··· RECORDS FOR THE TASK ···

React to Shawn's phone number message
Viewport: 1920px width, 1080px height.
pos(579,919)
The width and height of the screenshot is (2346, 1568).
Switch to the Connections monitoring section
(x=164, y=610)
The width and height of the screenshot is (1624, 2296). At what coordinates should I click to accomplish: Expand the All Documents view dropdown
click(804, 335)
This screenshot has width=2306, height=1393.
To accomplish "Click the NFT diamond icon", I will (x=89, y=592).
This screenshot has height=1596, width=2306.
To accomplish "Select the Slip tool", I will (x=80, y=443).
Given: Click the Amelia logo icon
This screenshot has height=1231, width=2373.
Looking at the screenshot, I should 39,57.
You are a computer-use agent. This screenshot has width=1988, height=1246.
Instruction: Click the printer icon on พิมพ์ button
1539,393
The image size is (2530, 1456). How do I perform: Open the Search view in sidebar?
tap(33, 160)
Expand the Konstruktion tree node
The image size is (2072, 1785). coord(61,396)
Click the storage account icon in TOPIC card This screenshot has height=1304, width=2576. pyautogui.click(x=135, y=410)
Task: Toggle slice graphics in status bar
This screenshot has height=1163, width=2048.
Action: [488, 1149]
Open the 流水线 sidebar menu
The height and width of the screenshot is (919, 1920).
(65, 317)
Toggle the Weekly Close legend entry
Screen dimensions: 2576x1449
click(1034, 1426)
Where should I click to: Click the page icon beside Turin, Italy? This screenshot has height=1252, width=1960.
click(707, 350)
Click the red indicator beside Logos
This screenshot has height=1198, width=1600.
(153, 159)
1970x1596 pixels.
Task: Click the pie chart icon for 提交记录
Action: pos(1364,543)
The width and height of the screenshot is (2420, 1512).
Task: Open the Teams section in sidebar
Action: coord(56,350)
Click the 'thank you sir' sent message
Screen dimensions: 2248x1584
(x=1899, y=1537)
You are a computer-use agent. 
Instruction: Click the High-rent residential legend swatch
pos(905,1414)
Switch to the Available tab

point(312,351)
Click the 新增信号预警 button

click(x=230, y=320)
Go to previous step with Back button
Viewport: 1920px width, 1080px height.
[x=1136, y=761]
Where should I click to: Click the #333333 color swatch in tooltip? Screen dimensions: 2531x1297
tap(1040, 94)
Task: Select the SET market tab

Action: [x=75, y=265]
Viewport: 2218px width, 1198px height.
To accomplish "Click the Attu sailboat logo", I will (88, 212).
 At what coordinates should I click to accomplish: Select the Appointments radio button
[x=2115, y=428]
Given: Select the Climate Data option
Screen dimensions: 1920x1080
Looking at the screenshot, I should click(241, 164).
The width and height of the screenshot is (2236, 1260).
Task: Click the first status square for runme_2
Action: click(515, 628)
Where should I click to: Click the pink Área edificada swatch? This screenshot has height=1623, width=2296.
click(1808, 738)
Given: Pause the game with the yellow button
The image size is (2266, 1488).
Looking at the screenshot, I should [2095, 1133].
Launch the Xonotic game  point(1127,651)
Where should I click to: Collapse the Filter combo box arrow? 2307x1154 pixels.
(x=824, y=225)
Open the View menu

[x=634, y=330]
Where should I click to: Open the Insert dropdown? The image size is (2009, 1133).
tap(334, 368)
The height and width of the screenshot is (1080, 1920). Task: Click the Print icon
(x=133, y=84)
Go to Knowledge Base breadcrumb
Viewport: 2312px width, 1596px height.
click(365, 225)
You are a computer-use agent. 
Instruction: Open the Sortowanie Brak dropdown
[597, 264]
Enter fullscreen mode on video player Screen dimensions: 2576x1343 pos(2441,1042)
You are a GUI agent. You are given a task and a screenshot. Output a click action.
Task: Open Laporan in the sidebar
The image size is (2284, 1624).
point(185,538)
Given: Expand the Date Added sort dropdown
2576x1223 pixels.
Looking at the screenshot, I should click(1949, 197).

···

All the records, from start to finish, are to be repeated exactly.

SOLUTION TO THE PROBLEM:
React to Shawn's phone number message
Viewport: 1920px width, 1080px height.
pos(579,919)
The width and height of the screenshot is (2346, 1568).
Switch to the Connections monitoring section
(x=164, y=610)
The width and height of the screenshot is (1624, 2296). At what coordinates should I click to accomplish: Expand the All Documents view dropdown
click(804, 335)
This screenshot has width=2306, height=1393.
To accomplish "Click the NFT diamond icon", I will (x=89, y=592).
This screenshot has height=1596, width=2306.
To accomplish "Select the Slip tool", I will (x=80, y=443).
Given: Click the Amelia logo icon
This screenshot has height=1231, width=2373.
Looking at the screenshot, I should 39,57.
You are a computer-use agent. This screenshot has width=1988, height=1246.
Instruction: Click the printer icon on พิมพ์ button
1539,393
The image size is (2530, 1456). How do I perform: Open the Search view in sidebar?
tap(33, 160)
Expand the Konstruktion tree node
The image size is (2072, 1785). coord(61,396)
Click the storage account icon in TOPIC card This screenshot has height=1304, width=2576. pyautogui.click(x=135, y=410)
Task: Toggle slice graphics in status bar
This screenshot has height=1163, width=2048.
Action: [488, 1149]
Open the 流水线 sidebar menu
The height and width of the screenshot is (919, 1920).
(65, 317)
Toggle the Weekly Close legend entry
Screen dimensions: 2576x1449
click(1034, 1426)
Where should I click to: Click the page icon beside Turin, Italy? This screenshot has height=1252, width=1960.
click(707, 350)
Click the red indicator beside Logos
This screenshot has height=1198, width=1600.
(153, 159)
1970x1596 pixels.
Task: Click the pie chart icon for 提交记录
Action: pos(1364,543)
The width and height of the screenshot is (2420, 1512).
Task: Open the Teams section in sidebar
Action: coord(56,350)
Click the 'thank you sir' sent message
Screen dimensions: 2248x1584
(x=1899, y=1537)
You are a computer-use agent. 
Instruction: Click the High-rent residential legend swatch
pos(905,1414)
Switch to the Available tab

point(312,351)
Click the 新增信号预警 button

click(x=230, y=320)
Go to previous step with Back button
Viewport: 1920px width, 1080px height.
[x=1136, y=761]
Where should I click to: Click the #333333 color swatch in tooltip? Screen dimensions: 2531x1297
tap(1040, 94)
Task: Select the SET market tab

Action: [x=75, y=265]
Viewport: 2218px width, 1198px height.
To accomplish "Click the Attu sailboat logo", I will (88, 212).
 At what coordinates should I click to accomplish: Select the Appointments radio button
[x=2115, y=428]
Given: Select the Climate Data option
Screen dimensions: 1920x1080
Looking at the screenshot, I should click(241, 164).
The width and height of the screenshot is (2236, 1260).
Task: Click the first status square for runme_2
Action: click(515, 628)
Where should I click to: Click the pink Área edificada swatch? This screenshot has height=1623, width=2296.
click(1808, 738)
Given: Pause the game with the yellow button
The image size is (2266, 1488).
Looking at the screenshot, I should [2095, 1133].
Launch the Xonotic game  point(1127,651)
Where should I click to: Collapse the Filter combo box arrow? 2307x1154 pixels.
(x=824, y=225)
Open the View menu

[x=634, y=330]
Where should I click to: Open the Insert dropdown? The image size is (2009, 1133).
tap(334, 368)
The height and width of the screenshot is (1080, 1920). Task: Click the Print icon
(x=133, y=84)
Go to Knowledge Base breadcrumb
Viewport: 2312px width, 1596px height.
click(365, 225)
You are a computer-use agent. 
Instruction: Open the Sortowanie Brak dropdown
[597, 264]
Enter fullscreen mode on video player Screen dimensions: 2576x1343 pos(2441,1042)
You are a GUI agent. You are given a task and a screenshot. Output a click action.
Task: Open Laporan in the sidebar
The image size is (2284, 1624).
point(185,538)
Given: Expand the Date Added sort dropdown
2576x1223 pixels.
Looking at the screenshot, I should click(1949, 197).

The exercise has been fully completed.